[Stored data entries]
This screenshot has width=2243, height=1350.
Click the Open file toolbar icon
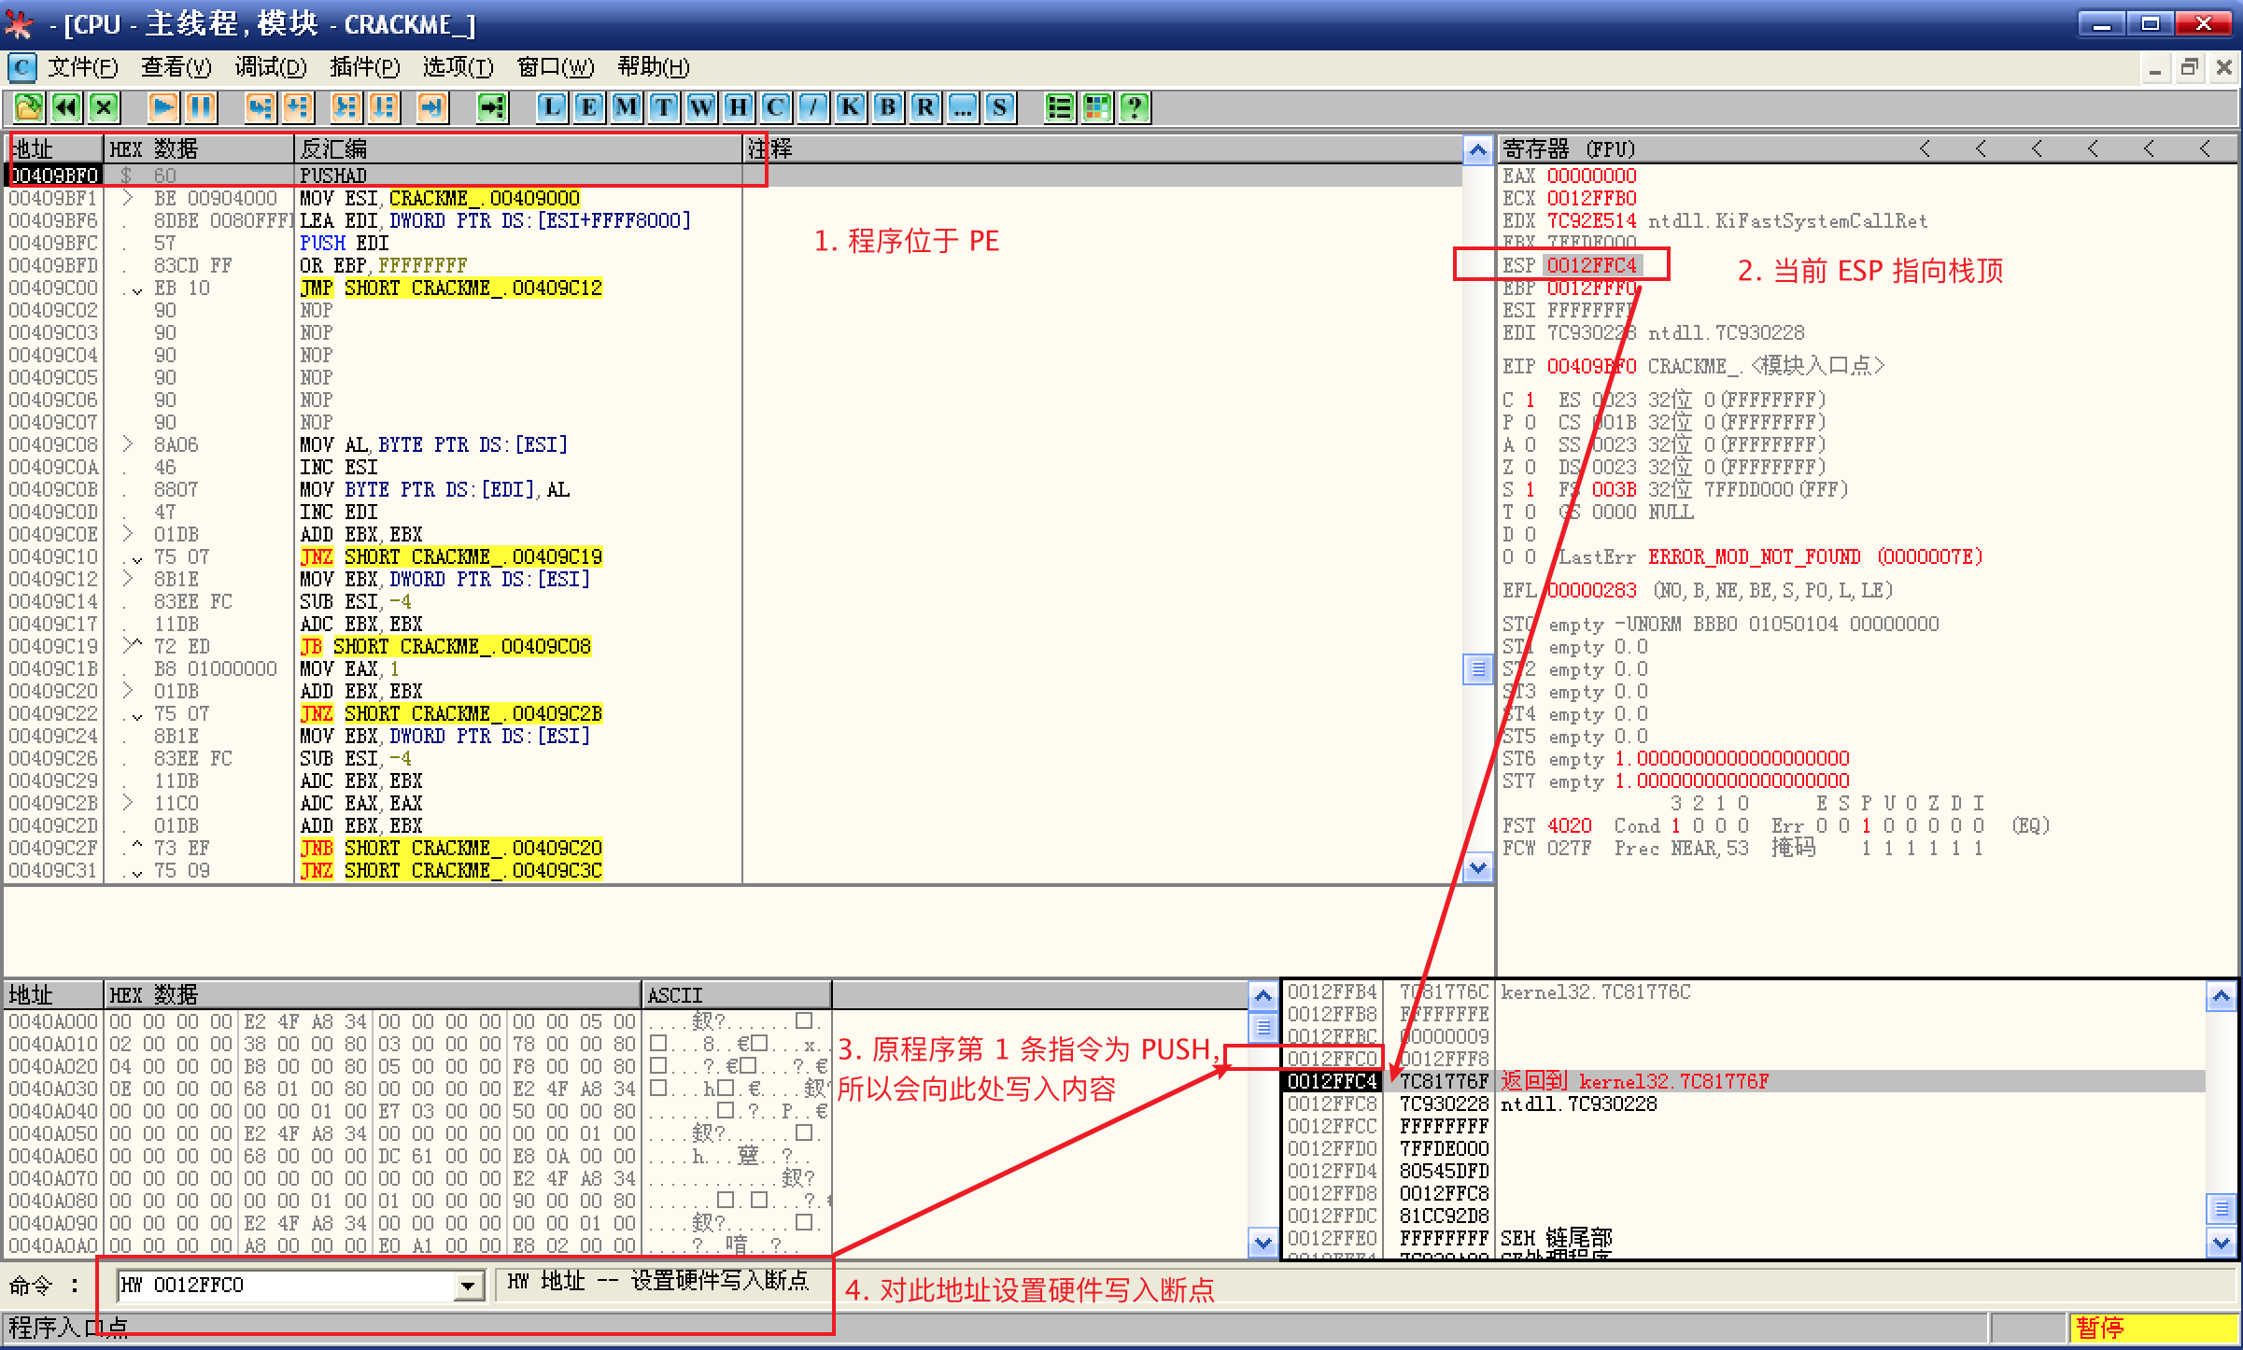[x=28, y=107]
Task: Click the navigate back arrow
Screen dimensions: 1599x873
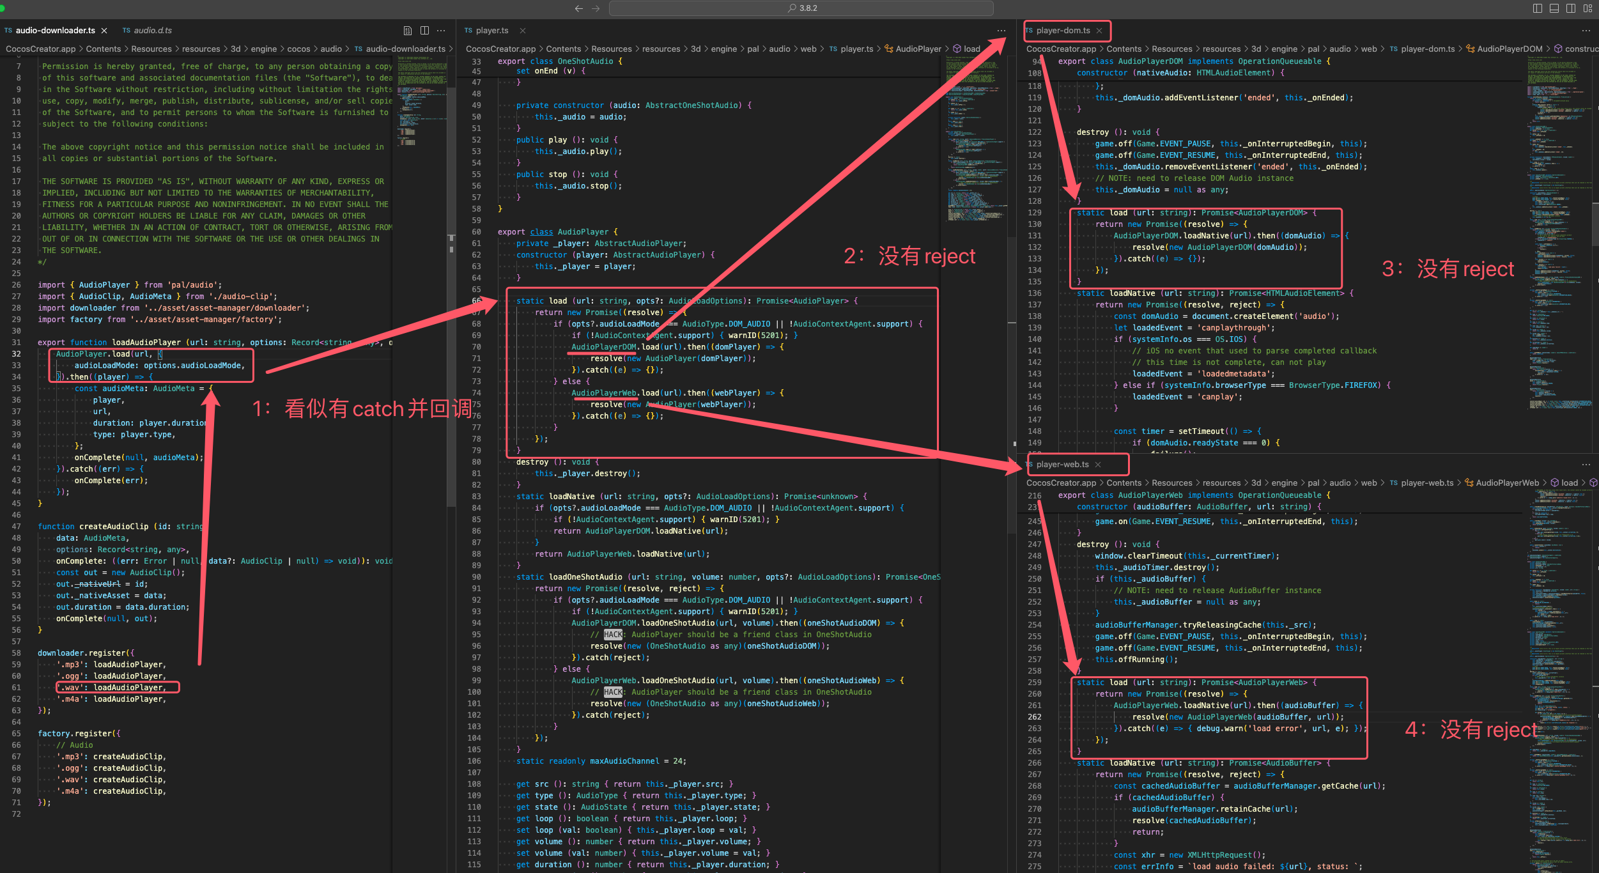Action: (x=579, y=8)
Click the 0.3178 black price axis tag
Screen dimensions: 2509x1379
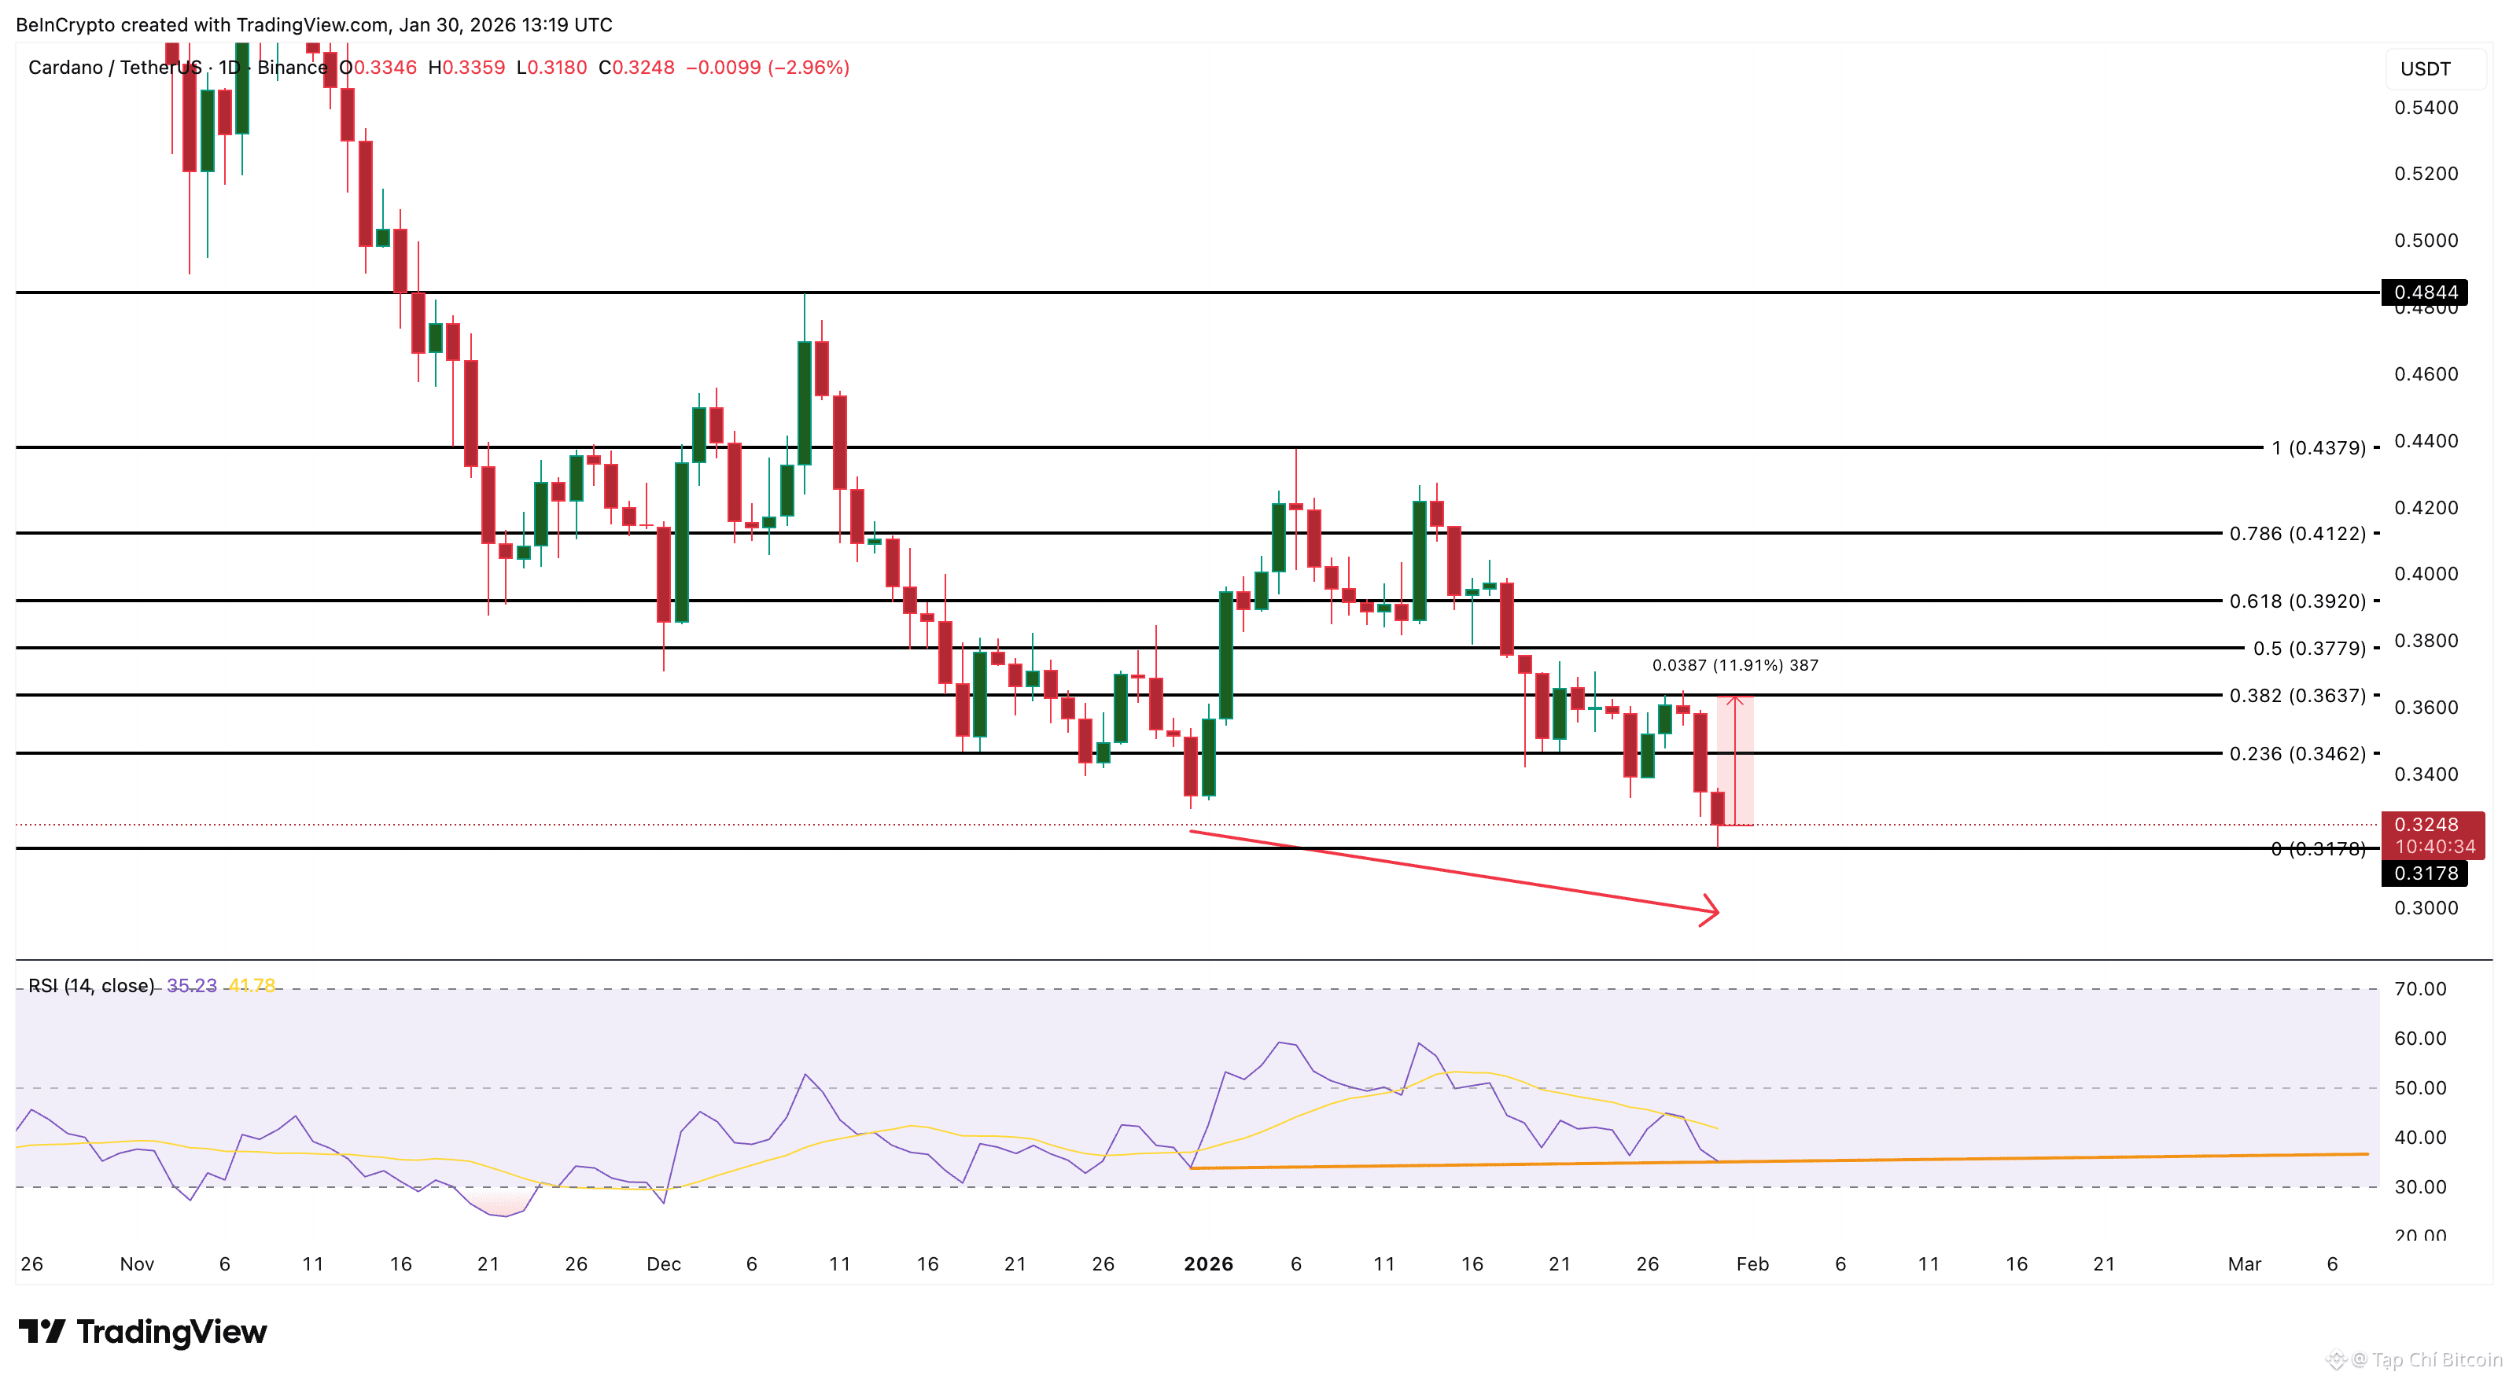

# Your goal:
Return exactly the lines that begin with the one containing "Task: Click the navigate back arrow" and end with the final line of the data above; include no pictures.

# Exercise output:
Task: Click the navigate back arrow
Screen dimensions: 1599x873
Action: (x=579, y=8)
Click the 0.3178 black price axis tag
Screen dimensions: 2509x1379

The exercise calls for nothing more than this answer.